The Composition and Classification of Cam Mechanisms
The cam mechanism usually consists of two moving parts, namely the cam and the follower, both of which are fixed to the frame. The cam device is highly versatile, and can generate almost any arbitrary motion.
A cam can be defined as a component with a curved surface or groove. By swinging or rotating it, another component, the follower, can provide pre-set motion. The path of the follower is mostly limited to a slot in order to obtain reciprocating motion.
While sometimes relying on its own weight during the return stroke, some mechanisms use springs as a returning force to achieve precise movements. Others use guide rails to move along specific paths.
According to the shape of the cam, it can be divided into three types: disc cam, moving cam, and cylindrical cam.
Followers can be divided according to their ends into three types: pointed followers, roller followers, and flat-bottomed followers.
Due to the point contact between the sharp-nose follower and the cam, which leads to high stress and rapid wear, it is not suitable for low-speed cam mechanisms with large impact. The roller follower can overcome these shortcomings.
In order to improve transmission efficiency, we can also introduce a flat-bottomed follower that is perpendicular to the direction of force on the bottom surface.
The transmission components we considered earlier are in the form of straight-line motion, but they can also be in the form of oscillating motion. The former is called a direct-acting follower, and the latter is called a swinging follower.
We can also make the cam rotation center not on the linear path of the follower’s motion. At this time, we call it offset. Correspondingly, if the rotation center is on the linear path of the follower’s motion, we can call it concentric.
In addition, we can also consider methods to maintain high-stress locking relationships and divide the mechanism into geometric locking and force locking.
By combining the cam shape, the end of the follower, and the follower’s movement patterns, we can determine the name of the designed mechanism, such as: the disc cam with a sharp-nose direct-acting follower (follower-cam relative position + follower end + follower movement pattern + cam shape).
The Movement Process of Cam Mechanisms
First, we have a cam with a follower placed on it. When the cam rotates at an angular velocity ω by φs degrees, the follower does not move. At this time, we call φs the dwell angle, and the circle corresponding to it is called the base circle. Similarly, the radius of this circle is called the base circle radius r0.
Then, as we continue to rotate the cam at an angular velocity ω by φ degrees, the follower rises by h. At this time, we call φ the stroke angle, and h is called the stroke.
Later, when the follower reaches point h, we let it stay for a period of time. Meanwhile, the cam rotates by φs’, which corresponds to the lift angle.
Finally, we need to bring the follower back to its original position, so we rotate the cam by φ’. At this time, the follower returns to the starting point. We call φ’ the return angle.

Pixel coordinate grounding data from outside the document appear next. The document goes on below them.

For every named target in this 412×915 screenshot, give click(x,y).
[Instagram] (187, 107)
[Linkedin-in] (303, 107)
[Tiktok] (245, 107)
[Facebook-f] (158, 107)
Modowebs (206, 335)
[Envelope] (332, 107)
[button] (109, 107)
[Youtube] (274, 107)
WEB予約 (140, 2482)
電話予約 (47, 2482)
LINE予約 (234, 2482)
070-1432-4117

How to Design a Cam Mechanism?
There are two main methods for designing cam mechanisms, one is the graphical method and the other is the analytical method.
The former is relatively simple, only requiring the desired push motion diagram to be provided, and then obtaining the corresponding contour curve based on the angle-process relationship provided by the diagram.
The accuracy is not very high. The latter is calculated, and its calculation is relatively complex, which is suitable for designing cam mechanisms with high precision requirements.